_Consigne 1_
Citez, dans le texte sur le rituel et la musique, tout ce qui va de « Aux Carmélites, le » jusqu'à « camouflent, l’assombrissent. ».
_Consigne 2_
Poursuivez le texte sur le rituel et la musique à partir de sa dernière phrase.

_Texte à lire_
================================
Ainsi le public entre dans le rituel mis en place, et la musique intervient comme un mode qui joue avec
l’idée du chœur, dans le sens d’un rassemblement pour faire ensemble, en une seule voix, pour créer un
moment, une forme. Pour ce faire, les objets que je prends, par exemple le portevoix, le mégaphone,
s’imposent comme symboliques du groupement, de la manifestation, de la révolution, des engagements
politiques. J’aime beaucoup le faire dans les églises, parce que l’église est le culte par excellence… même
si les églises où l’on peut intervenir sont désacralisées. En une sorte de retour, je retiens les objets en les
utilisant pour des fonctions autres que les leurs premières. J’ai lu La Bible à Pamiers, pour le Printemps
des poètes, et j’ai frappé sur le coffret qui la contenait pour créer un rite durant lequel je parlais… Ce
boîtier est devenu un instrument de musique, ainsi l’objet premier que je “déritualise” de sa fonction
religieuse, je le “reritualise” dans une fonction poétique, plastique ; j’ai, aussi, soufflé dessus pour une
espèce de glissement dans la boucle créée en tapant.

          Aux Carmélites, le public était rassemblé dans un lieu historiquement dévoué au culte mais il
l’était pour un autre rituel, un rituel artistique, au milieu d’une exposition d’objets, qu’il venait simplement
voir, ou en ce qui concerne ma performance, plutôt écouter, avec moins de participation que dans
d’autres de mes actions. Pourtant comme on n’obtient pas le même son dans une église remplie de monde
ou vide, les personnes venues, la masse de public fait elle-même partie de ce qu’on entend, même si en
l’occurrence, elle étouffe le son. Une contradiction en découle puisque ces personnes sont là pour
écouter des sons, quelqu’un qui parle, et qu’en restant dans l’église, elles annihilent le son, le cachent, le
camouflent, l’assombrissent.

          Mon projet imbrique ainsi l’idée de rassemblement, de rituel et de musique même si je ne retiens
qu’un composant lié au rassemblement, ou un seul de l’ordre du rituel ou un seul de l’ordre de la musique.
Ce rapport fréquent à la voix, à la musique répond à mes désirs de musicien raté ; j’aurais aimé être musi-
cien… ou chanteur, mais ça n’a pas fonctionné comme je voulais… ou sans doute n’étais-je pas assez
courageux pour apprendre la musique. Cela s’est agencé ainsi, on fait aussi avec ses manques, on regrou-
pe tout ça, et on le retravaille de manière différente, un peu comme avec les souvenirs d’abord laissés
derrière soi et que l’on amène comme un objet devant soi et que l’on retravaille… de manière plus
présente. Créer est sans cesse à la fois oublier des éléments vécus, les reprendre, et les retravailler.
================================
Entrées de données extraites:

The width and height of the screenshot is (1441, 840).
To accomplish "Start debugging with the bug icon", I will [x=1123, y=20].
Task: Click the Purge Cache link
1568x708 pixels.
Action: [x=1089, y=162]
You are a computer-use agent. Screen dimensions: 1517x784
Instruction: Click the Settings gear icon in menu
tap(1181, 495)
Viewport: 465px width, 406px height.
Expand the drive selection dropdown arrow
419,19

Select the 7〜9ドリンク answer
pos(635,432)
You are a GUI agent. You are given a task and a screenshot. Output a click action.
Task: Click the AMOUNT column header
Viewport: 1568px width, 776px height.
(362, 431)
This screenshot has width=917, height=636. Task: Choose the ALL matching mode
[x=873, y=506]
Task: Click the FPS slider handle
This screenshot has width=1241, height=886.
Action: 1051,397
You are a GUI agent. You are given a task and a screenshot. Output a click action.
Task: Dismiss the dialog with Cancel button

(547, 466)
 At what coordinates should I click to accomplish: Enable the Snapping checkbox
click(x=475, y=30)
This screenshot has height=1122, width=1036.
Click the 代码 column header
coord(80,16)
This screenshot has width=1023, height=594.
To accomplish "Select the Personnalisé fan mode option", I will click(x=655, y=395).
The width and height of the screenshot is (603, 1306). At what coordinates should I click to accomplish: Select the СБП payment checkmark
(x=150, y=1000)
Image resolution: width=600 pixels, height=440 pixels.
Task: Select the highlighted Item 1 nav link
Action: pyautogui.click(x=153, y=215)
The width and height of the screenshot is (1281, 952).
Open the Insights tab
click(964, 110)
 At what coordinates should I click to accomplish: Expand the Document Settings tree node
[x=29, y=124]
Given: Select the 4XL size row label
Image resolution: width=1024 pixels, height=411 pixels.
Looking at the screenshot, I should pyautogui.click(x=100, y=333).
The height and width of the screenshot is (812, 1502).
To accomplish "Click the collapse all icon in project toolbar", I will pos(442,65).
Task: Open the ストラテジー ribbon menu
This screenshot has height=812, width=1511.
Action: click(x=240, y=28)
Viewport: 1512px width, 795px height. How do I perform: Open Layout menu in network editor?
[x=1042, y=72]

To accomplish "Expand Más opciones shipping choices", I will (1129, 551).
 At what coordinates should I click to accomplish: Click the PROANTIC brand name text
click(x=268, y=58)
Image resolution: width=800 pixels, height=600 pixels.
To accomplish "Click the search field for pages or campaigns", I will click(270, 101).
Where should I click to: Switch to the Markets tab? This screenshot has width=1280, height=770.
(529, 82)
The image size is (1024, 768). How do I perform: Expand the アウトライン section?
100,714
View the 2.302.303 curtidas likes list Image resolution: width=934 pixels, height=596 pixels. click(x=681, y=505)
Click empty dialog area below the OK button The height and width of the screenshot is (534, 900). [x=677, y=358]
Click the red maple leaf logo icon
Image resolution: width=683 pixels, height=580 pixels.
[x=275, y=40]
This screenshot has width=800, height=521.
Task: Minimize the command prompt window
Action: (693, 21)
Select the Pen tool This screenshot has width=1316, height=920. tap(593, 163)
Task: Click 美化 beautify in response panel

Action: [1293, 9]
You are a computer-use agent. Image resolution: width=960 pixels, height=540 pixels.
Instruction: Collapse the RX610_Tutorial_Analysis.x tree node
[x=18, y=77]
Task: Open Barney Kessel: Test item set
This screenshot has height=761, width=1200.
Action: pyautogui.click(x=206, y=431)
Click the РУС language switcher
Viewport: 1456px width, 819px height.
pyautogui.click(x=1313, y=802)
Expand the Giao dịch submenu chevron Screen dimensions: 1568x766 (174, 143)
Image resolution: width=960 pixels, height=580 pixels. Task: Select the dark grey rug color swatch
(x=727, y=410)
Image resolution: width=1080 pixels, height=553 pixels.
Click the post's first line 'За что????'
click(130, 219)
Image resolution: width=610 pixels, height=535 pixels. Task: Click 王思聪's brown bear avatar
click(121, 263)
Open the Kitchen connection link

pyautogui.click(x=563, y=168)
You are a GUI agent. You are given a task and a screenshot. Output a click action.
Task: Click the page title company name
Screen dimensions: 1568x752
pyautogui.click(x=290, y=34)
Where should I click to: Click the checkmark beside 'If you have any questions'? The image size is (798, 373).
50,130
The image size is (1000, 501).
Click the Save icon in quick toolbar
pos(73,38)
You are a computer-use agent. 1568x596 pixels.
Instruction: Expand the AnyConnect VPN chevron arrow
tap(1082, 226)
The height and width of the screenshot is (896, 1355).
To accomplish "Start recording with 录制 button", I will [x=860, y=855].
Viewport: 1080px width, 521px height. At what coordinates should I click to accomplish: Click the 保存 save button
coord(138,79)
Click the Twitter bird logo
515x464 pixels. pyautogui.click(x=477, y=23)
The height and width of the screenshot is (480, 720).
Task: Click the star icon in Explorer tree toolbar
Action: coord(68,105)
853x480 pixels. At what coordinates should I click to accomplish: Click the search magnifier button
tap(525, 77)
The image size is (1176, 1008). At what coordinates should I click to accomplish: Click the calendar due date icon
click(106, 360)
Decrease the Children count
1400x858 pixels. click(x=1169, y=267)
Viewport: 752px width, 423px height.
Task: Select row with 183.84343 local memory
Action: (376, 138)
================================
_Réponse 1_
Aux Carmélites, le public était rassemblé dans un lieu historiquement dévoué au culte mais il
l’était pour un autre rituel, un rituel artistique, au milieu d’une exposition d’objets, qu’il venait simplement
voir, ou en ce qui concerne ma performance, plutôt écouter, avec moins de participation que dans
d’autres de mes actions. Pourtant comme on n’obtient pas le même son dans une église remplie de monde
ou vide, les personnes venues, la masse de public fait elle-même partie de ce qu’on entend, même si en
l’occurrence, elle étouffe le son. Une contradiction en découle puisque ces personnes sont là pour
écouter des sons, quelqu’un qui parle, et qu’en restant dans l’église, elles annihilent le son, le cachent, le
camouflent, l’assombrissent.

_Réponse 2_
          Pour la performance itinérante, j’ai conçu la série d'interventions avec les étudiants de l'Ecole
d'Architecture dont j'ai validé les propositions sur différents endroits. Nous avons effectué un premier
parcours, lors duquel je les ai rendus vigilants à certaines composantes de la rue ; je les ai sollicités soit
à suivre ma proposition, soit à choisir eux-mêmes une action sur le mobilier urbain, sur le trottoir, ou tel
soupirail. Je lançais une invitation à regarder et à faire regarder - par ceux qui nous suivraient - la ville
différemment, à s'approprier cette manière de voir, à veiller aux petits accents, à ce qui disparaît sous de
petites écritures, ou n’est plus visible sous les parasites ou devient porteur de signes par de simples
gestes. L’achèvement de ce parcours sur le mur de la cour de Bellegarde, est né du désir réel bien avant
cette projection-là, de travailler sur des lectures impossibles, empêchées par une contrainte extérieure, ou
par un incident.

          Cette performance-là porte sur la frontalité, en lien avec le dispositif de la vidéo et du film
puisque lors d’une projection d’un film de plasticien dans une exposition ou au cinéma, le spectateur le
reçoit très frontalement et sans possible dialogue avec la personne / le personnage dans le champ même
si ce public s’identifie ou se projette dans ce qu’il voit.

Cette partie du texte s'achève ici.